L’Abbé Aurélien Rukwata aux autorités de la RDC : « Tenez ; tout bubolais n’est pas Maï-Maï »

Le Directeur de la Commission Diocésaine Justice et Paix (CDJP), l'Abbé Aurélien Rukwata, lors de la séance de vulgarisation des textes de l’Accord-cadre entre le Saint-Siège et la RDC. Ph. Louangel Visesa

Tout bubolais n’est pas Maï-Maï. C’est le rappel de l’Eglise de Butembo-Beni à certains agents de sécurité impliqués dans les arrestations arbitraires des civils à travers la région. S’exprimant devant les différentes autorités de l’état de siège à la séance de vulgarisation des textes de l’Accord-cadre entre le Saint-Siège et la RDC, le Directeur de la Commission diocésaine Justice et Paix (CDJP) est revenu sur les cas de tracasserie infligée à la population de Butembo et environs lors des opérations de bouclage.

C’était lorsqu’il présentait la synthèse des rapports des curés doyens sur la situation socio-sécuritaire à travers le diocèse de Butembo-Beni. L’Abbé Aurélien Rukwata a alors évoqué les questions en rapport avec les tracasseries des agents de l’ordre dans la région.

« Pourquoi faut-il appeler tout le monde Maï-Maï ? », s’est-il interrogé avant de rappeler que les femmes et hommes de Butembo et environs ont besoin de respect et de la sécurité.

« Tout congolais n’est pas Maï-Maï. Tout bubolais, toute bubolaise n’est pas Maï-Maï. Donc, si on me voit circuler, on ne peut pas me dire : maintenant Aurélien, maintenant vous êtes aussi Maï-Maï, et pour cette raison-là, on fait de moi ce qu’on veut. Il faut quand même qu’il y ait des procédures qui sont acceptables pour pouvoir arriver à cette façon de faire. A ces propos, on a aussi relevé les affrontements réguliers entre civils, groupes de pression et militaires, causant beaucoup de désolation dans la partie Nord de la ville de Butembo. Tout le monde voit bien de quoi je veux parler. On a ajouté à cela le pillage des habitations, et excusez-moi, on a dit par les militaires. Je veux que ce soit faux.
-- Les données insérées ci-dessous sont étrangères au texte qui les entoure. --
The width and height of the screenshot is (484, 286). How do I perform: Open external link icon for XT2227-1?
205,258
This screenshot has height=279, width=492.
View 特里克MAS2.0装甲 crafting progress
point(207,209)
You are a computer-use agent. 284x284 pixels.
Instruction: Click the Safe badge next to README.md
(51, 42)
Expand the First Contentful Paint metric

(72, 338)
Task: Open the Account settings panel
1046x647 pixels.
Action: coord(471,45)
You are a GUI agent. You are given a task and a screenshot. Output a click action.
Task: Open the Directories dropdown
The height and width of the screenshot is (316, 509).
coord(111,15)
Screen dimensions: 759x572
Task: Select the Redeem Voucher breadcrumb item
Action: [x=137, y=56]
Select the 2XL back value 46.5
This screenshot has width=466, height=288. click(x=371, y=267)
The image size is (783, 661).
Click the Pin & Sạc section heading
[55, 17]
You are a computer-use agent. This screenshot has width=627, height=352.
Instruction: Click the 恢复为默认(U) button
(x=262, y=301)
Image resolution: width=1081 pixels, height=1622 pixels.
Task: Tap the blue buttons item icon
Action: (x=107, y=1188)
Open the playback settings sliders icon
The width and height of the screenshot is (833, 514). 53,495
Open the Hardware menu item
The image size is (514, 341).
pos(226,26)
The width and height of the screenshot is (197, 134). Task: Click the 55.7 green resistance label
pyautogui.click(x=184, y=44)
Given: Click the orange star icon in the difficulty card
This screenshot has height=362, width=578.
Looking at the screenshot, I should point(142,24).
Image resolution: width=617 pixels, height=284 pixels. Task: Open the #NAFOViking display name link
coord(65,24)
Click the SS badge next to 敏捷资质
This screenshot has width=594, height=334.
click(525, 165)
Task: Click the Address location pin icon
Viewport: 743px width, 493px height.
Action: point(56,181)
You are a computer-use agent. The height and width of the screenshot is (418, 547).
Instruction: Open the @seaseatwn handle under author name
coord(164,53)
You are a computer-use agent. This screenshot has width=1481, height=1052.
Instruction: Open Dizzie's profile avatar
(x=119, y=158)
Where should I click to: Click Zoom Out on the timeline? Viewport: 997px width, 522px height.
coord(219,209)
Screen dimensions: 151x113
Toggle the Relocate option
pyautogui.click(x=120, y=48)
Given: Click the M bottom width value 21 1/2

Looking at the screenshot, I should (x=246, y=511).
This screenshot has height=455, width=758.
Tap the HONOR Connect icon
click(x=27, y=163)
Mais je lis ce qui m’a été rapporté et que j’essaie de vous partager », a-t-il insisté.

Dans la présentation de son rapport synthèse, le Directeur de la CDJP a aussi touché les vols des fois attribués aux agents de l’ordre et de sécurité. C’est là qu’il a évoqué les assises de Nairobi III où le facilitateur Uhuru Kenyata a parlé d’une honte pour l’Afrique. L’orateur a alors invité les autorités de l’Etat à instruire leurs éléments sur une discipline devant rassoir l’autorité de l’Etat et contribuer au renforcement du mariage civilo-militaire.